**Your assignment:** Omitting the pictures, output all of the records precisely as written.

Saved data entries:
==*==
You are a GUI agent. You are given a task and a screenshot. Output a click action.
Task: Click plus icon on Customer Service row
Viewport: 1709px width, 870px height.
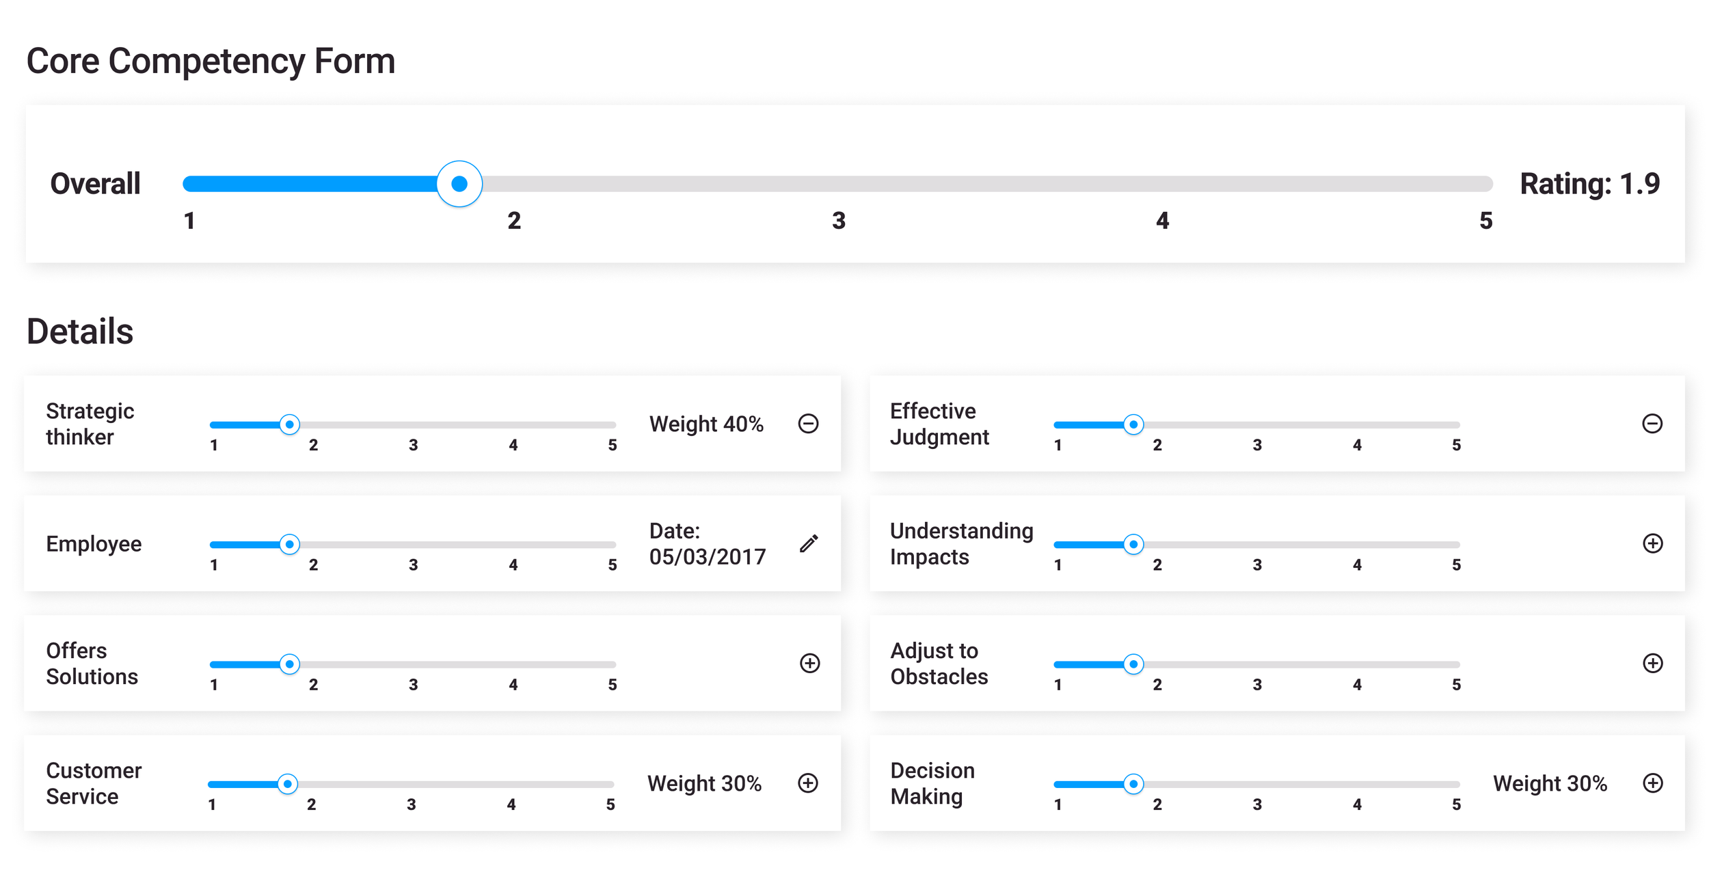point(808,783)
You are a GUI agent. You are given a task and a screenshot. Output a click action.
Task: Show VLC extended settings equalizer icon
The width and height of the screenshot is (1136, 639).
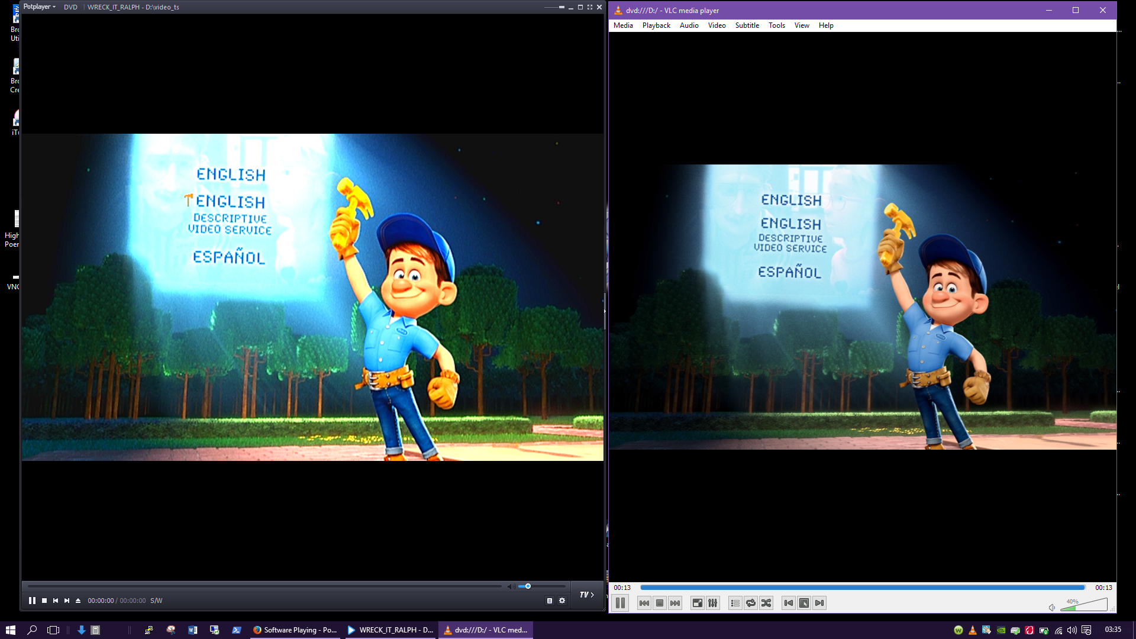pos(713,603)
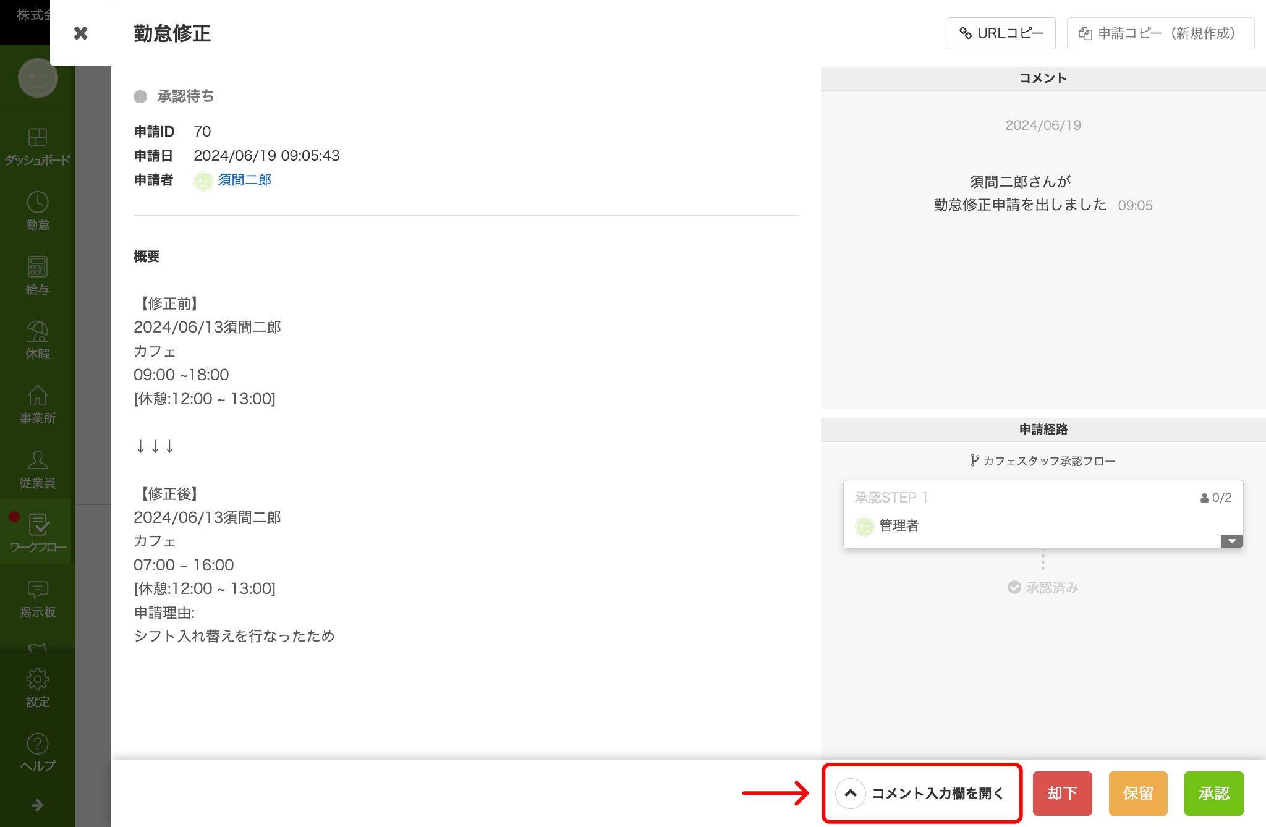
==*==
**Task output:**
You are a GUI agent. You are given a task and a screenshot. Output a click action.
Task: Click plus icon on Customer Service row
Viewport: 1709px width, 870px height.
point(808,783)
You are a GUI agent. You are given a task and a screenshot. Output a click action.
Task: Show VLC extended settings equalizer icon
The width and height of the screenshot is (1136, 639).
pos(713,603)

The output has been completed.